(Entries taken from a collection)
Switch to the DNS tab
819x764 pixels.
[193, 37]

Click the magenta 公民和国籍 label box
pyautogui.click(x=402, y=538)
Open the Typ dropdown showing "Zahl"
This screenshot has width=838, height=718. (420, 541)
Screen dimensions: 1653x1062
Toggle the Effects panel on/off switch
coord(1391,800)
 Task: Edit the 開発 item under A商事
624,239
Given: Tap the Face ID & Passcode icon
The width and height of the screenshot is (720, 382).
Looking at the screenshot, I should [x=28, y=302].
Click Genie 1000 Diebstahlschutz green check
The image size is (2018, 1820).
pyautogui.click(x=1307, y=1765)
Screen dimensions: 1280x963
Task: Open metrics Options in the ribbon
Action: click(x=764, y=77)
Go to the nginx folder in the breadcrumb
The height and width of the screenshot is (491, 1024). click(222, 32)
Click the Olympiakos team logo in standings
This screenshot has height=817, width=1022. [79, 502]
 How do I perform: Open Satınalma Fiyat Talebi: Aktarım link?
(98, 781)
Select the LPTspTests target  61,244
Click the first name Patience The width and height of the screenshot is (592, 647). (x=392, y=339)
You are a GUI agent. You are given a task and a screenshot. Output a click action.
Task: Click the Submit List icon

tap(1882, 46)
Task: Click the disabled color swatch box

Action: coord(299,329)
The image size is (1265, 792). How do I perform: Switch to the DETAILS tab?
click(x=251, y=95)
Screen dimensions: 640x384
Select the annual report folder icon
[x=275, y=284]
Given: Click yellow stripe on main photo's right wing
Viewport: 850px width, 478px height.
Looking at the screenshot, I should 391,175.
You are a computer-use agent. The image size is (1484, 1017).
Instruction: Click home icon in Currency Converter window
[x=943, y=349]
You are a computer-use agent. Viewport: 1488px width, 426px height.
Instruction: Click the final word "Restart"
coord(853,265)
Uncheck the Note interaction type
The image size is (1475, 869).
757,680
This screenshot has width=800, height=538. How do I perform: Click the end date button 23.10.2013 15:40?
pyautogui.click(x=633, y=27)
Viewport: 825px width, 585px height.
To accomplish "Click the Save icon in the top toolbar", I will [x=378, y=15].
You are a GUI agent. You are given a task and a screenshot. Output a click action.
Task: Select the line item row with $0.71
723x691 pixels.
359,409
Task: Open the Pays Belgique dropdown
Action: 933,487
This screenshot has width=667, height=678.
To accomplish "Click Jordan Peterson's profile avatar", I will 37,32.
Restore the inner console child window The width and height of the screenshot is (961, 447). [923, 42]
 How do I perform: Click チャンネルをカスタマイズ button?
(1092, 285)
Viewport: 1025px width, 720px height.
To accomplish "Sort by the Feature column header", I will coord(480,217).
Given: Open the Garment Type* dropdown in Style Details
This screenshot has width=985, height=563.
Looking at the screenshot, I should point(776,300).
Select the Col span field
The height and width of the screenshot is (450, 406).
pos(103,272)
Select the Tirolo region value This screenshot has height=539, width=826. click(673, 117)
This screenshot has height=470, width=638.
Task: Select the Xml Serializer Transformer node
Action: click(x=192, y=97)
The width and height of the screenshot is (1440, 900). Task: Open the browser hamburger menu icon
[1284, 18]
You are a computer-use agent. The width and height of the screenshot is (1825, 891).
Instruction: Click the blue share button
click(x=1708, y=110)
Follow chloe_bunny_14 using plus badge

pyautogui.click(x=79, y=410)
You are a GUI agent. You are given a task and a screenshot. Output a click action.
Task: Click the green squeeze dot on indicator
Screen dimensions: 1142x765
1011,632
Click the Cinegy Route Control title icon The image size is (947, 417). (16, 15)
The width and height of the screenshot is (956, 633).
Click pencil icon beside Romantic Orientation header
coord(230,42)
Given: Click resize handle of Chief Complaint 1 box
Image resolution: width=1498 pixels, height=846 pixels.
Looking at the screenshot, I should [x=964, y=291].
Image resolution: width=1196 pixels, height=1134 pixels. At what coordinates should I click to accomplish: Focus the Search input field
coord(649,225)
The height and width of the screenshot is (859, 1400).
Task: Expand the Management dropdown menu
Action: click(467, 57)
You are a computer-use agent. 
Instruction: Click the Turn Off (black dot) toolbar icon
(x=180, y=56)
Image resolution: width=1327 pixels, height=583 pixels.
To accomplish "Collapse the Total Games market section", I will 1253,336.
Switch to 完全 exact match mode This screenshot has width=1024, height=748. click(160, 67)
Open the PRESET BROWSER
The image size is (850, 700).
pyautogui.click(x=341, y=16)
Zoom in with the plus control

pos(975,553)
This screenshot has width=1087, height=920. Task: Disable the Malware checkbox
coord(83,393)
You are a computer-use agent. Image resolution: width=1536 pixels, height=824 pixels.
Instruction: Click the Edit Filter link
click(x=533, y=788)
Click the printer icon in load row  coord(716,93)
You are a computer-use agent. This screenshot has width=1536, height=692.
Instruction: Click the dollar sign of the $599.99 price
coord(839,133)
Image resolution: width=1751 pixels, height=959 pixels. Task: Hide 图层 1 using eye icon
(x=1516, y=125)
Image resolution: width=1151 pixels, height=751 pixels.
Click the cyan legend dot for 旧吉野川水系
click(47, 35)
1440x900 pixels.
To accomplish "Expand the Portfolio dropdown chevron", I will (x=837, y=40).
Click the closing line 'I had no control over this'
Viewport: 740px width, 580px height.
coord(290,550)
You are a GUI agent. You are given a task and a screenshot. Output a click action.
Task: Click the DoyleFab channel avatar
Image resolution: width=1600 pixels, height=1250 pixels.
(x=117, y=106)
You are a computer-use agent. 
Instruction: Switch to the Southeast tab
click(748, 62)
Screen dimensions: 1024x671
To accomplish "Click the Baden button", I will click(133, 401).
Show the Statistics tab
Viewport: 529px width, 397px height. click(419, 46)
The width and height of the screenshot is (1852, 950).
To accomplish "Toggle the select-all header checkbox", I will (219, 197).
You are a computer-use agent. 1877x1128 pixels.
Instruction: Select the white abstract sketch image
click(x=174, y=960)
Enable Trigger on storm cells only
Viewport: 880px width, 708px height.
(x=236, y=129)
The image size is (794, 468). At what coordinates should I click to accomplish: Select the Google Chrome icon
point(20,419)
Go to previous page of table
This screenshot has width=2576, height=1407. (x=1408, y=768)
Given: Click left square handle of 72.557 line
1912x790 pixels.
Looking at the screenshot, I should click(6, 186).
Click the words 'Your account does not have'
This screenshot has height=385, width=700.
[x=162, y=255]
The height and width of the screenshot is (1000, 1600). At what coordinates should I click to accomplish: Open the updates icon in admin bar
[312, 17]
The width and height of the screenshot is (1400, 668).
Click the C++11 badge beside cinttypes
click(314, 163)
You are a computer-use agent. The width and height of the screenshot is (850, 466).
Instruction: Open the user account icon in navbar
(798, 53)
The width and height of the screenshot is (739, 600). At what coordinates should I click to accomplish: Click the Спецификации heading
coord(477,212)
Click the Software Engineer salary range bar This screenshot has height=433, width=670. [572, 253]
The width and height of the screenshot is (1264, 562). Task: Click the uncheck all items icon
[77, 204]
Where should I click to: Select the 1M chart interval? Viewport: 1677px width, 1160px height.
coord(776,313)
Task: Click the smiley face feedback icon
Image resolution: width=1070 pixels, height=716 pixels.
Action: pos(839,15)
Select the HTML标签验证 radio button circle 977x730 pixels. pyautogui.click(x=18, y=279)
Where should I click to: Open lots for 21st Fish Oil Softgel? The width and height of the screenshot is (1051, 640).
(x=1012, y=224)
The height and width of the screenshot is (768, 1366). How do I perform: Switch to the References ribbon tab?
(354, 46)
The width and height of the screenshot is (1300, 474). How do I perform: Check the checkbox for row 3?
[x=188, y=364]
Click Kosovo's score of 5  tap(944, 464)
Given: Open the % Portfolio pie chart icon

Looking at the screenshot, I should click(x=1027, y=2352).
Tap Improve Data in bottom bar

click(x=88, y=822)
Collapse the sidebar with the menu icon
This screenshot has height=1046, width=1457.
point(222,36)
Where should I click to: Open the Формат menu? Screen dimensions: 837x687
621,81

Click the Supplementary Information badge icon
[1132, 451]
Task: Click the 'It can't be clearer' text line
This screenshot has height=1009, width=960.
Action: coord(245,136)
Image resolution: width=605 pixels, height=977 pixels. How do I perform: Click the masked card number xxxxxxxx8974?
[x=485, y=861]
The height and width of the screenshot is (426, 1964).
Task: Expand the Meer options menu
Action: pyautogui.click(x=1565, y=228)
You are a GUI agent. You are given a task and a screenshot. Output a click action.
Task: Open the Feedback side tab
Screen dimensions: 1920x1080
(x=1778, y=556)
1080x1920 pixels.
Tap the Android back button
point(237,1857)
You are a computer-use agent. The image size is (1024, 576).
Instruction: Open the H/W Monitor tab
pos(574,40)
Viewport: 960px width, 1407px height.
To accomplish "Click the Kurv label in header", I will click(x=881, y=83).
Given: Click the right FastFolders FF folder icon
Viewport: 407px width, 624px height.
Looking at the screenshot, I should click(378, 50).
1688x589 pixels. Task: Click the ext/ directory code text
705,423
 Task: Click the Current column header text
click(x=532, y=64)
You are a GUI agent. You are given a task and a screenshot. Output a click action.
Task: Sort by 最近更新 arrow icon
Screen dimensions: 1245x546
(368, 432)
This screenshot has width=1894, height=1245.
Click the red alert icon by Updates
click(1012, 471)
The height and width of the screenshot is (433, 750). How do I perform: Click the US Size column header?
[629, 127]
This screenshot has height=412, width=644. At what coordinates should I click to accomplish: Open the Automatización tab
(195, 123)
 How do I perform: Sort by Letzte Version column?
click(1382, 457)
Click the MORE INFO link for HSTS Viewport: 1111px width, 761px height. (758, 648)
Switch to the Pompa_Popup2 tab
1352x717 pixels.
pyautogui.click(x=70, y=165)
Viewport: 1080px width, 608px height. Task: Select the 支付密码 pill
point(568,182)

Problem to solve — Starting from the line holding "Click the red alert icon by Updates", restate the remaining lines of the data word for word, including the last.

Answer below —
Click the red alert icon by Updates
click(1012, 471)
The height and width of the screenshot is (433, 750). How do I perform: Click the US Size column header?
[629, 127]
This screenshot has height=412, width=644. At what coordinates should I click to accomplish: Open the Automatización tab
(195, 123)
 How do I perform: Sort by Letzte Version column?
click(1382, 457)
Click the MORE INFO link for HSTS Viewport: 1111px width, 761px height. (758, 648)
Switch to the Pompa_Popup2 tab
1352x717 pixels.
pyautogui.click(x=70, y=165)
Viewport: 1080px width, 608px height. Task: Select the 支付密码 pill
point(568,182)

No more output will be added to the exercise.